Consider the role of digital payments, which have grown especially popular in the post-pandemic era. Whether through conventional credit and debit cards or newer payment apps such as Apple Pay, these can be a great convenience for consumers and merchants alike. They may also help reduce certain forms of street crime. However, voices on both the left and the right have also raised concerns about a “cashless society,” in which no alternative exists to digital payment. Organizations such as the ACLU have argued that the economically vulnerable are more likely to be excluded from a cashless economy. Conversely, many populists on the right fear that a cashless society could be a vehicle for the both the federal government and large corporations to peer into the checkbooks of American families. In recent years, the growth of cashless brick-and-mortar stores and restaurants means that having access to digital payments is more important, but this growth has also prompted a backlash. Way back in 1978, Massachusetts banned cashless retailers. The Bay State was an anomaly then, but other states and cities (including Colorado, New Jersey, Philadelphia, and San Francisco) have more recently followed its example. And this is a debate that could plausibly grow. A bill to restrict cashless businesses overwhelmingly passed the Arizona House earlier this year, and Los Angeles is weighing similar restrictions.

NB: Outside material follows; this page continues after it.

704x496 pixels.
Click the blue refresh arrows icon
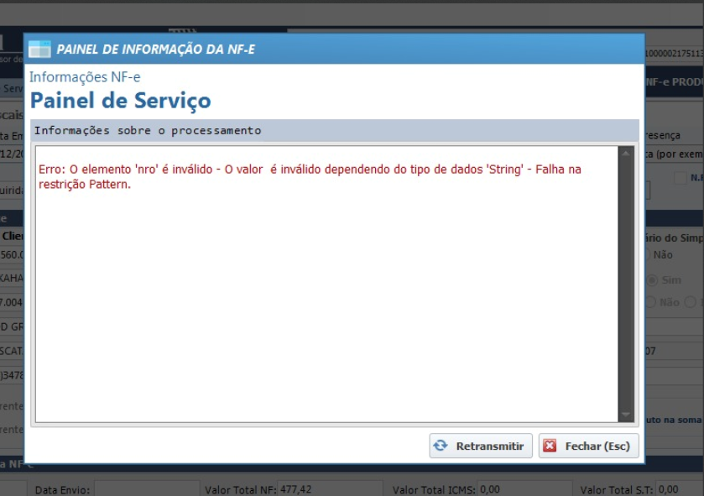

In addition to policy, personal choices may have a role in taming the digital. For instance, people can make themselves less digitally legible by posting less to social media. Communicating with a person face-to-face rather than through texts can be a way of developing embodied connections, as LaFrance notes in her Atlantic essay. Even something like buying physical media (books, DVDs, and so on) can help check some digital excesses. A number of copyright holders have begun to edit well-known works from the past. Puffin announced earlier this year that it had done a “sensitivity” edit of Roald Dahl’s books. Around the same time, James Bond’s publisher said that it would reissue classic 007 books with “offensive” language removed. The Criterion Channel’s streaming service edited the 1971 award-winning The French Connection in order to excise a racial slur. While these decisions have generated considerable controversy about “cancel culture” and the bowdlerization of past works, they also point to the importance of physical media as a way of recording the complexities of history. Reading physical books may have certain cognitive benefits, and physical books and other media may also offer a path of resistance to the temptation to memory-hole or rewrite the past. Those occupying the commanding heights cannot rewrite a physical piece of media quite so easily; even if an expurgated version of a book is released decades after its release, physical books ensure that at least some copies of the original remain in circulation.
For all their machine-breaking, the Luddites failed to end the Industrial Revolution in the early nineteenth century. That revolution of mechanical energy could not be stopped, but it was tamed: environmental efforts helped address pollution, working hours were regulated, and worker-safety protocols were developed. In the twenty-first century, the digital revolution may present a similar challenge. The explosion of computational power offers considerable opportunities, but it needs to be directed for the sake of human flourishing. A sane politics must leave a space for the distinctively human—to see in the person something more than data.